Sepedanya cantik-cantik

Sempet foto sebelum diusir satpam, ternyata gak boleh foto disini hehe
Alun-alun ini dikelilingi oleh gedung-gedung peninggalan zaman dahulu kala (kok kayak tua banget jadinya ya) yang sekarang sudah jadi museum. Ada museum Wayang, museum Pos, museum Seni Rupa, dan yang terkenal museum Fatahillah. Karena waktu itu hujan, kami gak sempat masuk museum itu satu per satu. Hanya masuk museum Fatahillah saja sambil menunggu hujan reda.
Akhirnya bisa foto di depan museum Fatahillah yang terkenal itu :D
Di museum ini, kami bayar tiket masuk sebesar Rp 5.000,- untuk umum dan Rp 3.000,- untuk mahasiswa dan pelajar. Pas baru masuk, auranya berbeda sekali dengan di museum Bank Indonesia. Walaupun gedung ini tidak ber-Ac, tapi karena bangunannya besar dan tinggi, jadi tidak terlalu panas.

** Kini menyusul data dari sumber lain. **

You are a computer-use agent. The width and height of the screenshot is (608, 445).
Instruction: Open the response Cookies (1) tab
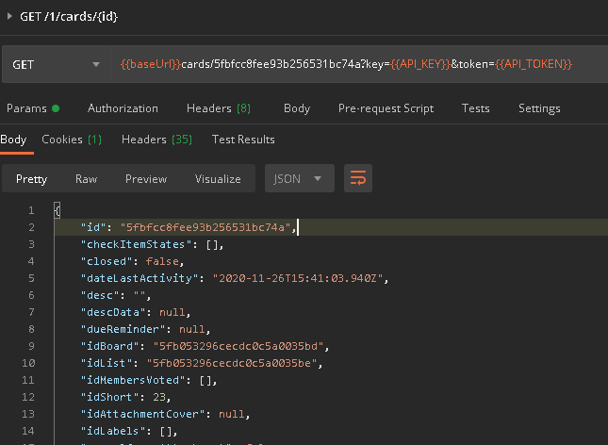tap(72, 140)
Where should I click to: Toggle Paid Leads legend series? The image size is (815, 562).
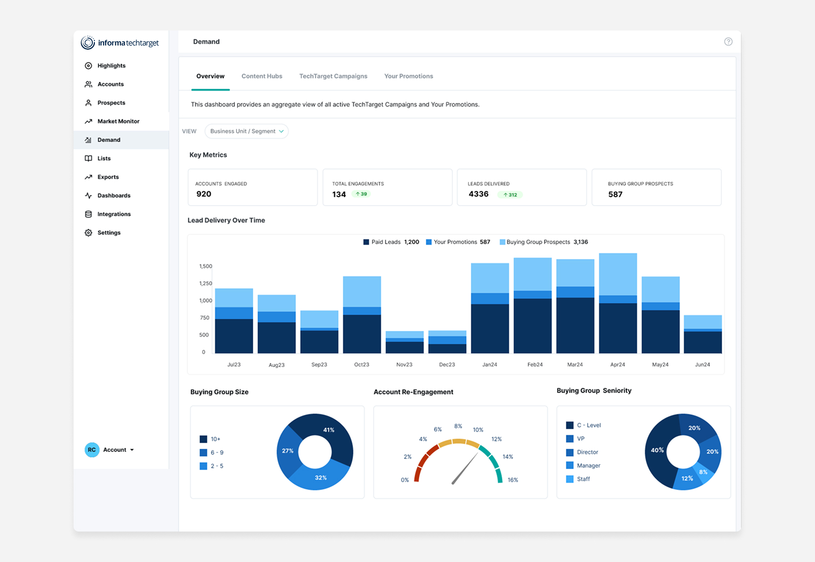tap(391, 242)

Salah satu koleksi di Museum Fatahillah (modelnya aneh wkwkwk)
Museum ini dulunya adalah balai kota Batavia. Di depan gedung masih tertulis Stadhius dan bukan Museum Fatahillah, makanya kami sempat bingung mencari dimana museum ini. Selain balai kota, gedung ini juga digunakan sebagai gedung pengadilan, dan ada penjara bawah tanah di bagian belakang gedung. Aku agak takut untuk masuk, auranya horor hehe.
Salah satu sisi jendela di Museum Fatahillah, gueedeeee (abaikan modelnya yang gak karuan)
Sayang sekali gak banyak foto yang diambil disini karena waktu itu ponsel kehabisan baterai. Tapi di museum ini benda-benda yang dipajang seolah berkisah tentang hari-hari zaman dahulu. Ada maket gereja De Nieuwe Hollandsche Kerk (Gereja Baru Belanda) yang sekarang bangunannya sudah jadi Museum Wayang. Ada juga pajangan tempat tidur dan kursi-kursi yang ukurannya besar. Beberapa prasasti batu tulis dan telapak kaki juga menjadi koleksi museum ini.

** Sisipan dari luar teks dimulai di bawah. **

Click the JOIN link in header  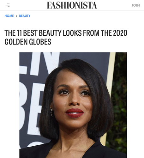point(136,5)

Karena hujan, hari sudah sore, dan baterai ponsel habis semua, kami tak lagi bisa meneruskan penjelajahan di kawasan Kota Tua ini. Padahal ada beberapa gedung museum yang ingin kami kunjungi, seperti Museum Wayang, Museum Seni, dan Museum Pos.

Kami pulang lagi ke Bogor dengan KRL. Daaan, ternyata perjalanan pulang ini lebih parah dari berangkat tadi. Kami bertiga harus berdiri lagi dari stasiun pertama, hehe. Seru sih, untung penginapan gak jauh dari stasiun, jadi bisa langsung istirahat setelah seharian berkeliling.

Untuk hari ke dua, kita teruskan di bagian ke tiga yaa.. see you next time :-*

Yukk narsis duluk >,<

Tidak ada komentar:

Posting Komentar

Terimakasih sudah memberi komentar :)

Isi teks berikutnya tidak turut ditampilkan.